= Bug-O-Nay-Ge-Shig School =

Native American school in Minnesota, United States

Bug-O-Nay-Ge-Shig School is a K-12 tribal school in unincorporated Cass County, Minnesota, near Bena. It is affiliated with the Bureau of Indian Education (BIE). Located on the Leech Lake Indian Reservation, it serves the Leech Lake Band of Ojibwe. It is nicknamed the "Bug School".

The name means 'Hole in the Day'.

==History==
The school first opened in 1975. A new facility opened around 1985. It was built as a bus barn and school for automobile mechanics, and it got the name "pole barn". This facility served as the high school, while K-8 classes were in a separate facility that, by November 2014, was in a better condition.

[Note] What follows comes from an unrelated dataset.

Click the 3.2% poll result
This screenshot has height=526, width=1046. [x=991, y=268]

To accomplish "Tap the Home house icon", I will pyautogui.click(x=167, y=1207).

Circa the 2000s, the school community began advocating for a new school. In winter 2014, due to snow, a section of the roof collapsed. By 2015, the editorial board of the Minneapolis Star-Tribune advocated for an urgent replacement of the school. The editorial board cited a sewer system that fails during periods of extreme cold and periods of rodents causing infestations. Jill Burcum, the writer of the editorials, was a finalist for the Pulitzer Prize due to these stories.

In 2016, the United States Department of the Interior got a $12 million grant for a new school for Bug-O-Nay-Ge-Shig. The current 44000 sqft facility, which cost $14.5 million, opened in 2018.

==Student body==
The high school building had about 100 students, and there were 200 students total for all of K-12, both in 2015.

==Curriculum==
In addition to traditional subjects, Native culture is heavily integrated into the school's programs, while school district-operated public schools mostly follow dominant Euro-American curriculum with some Native cultural units.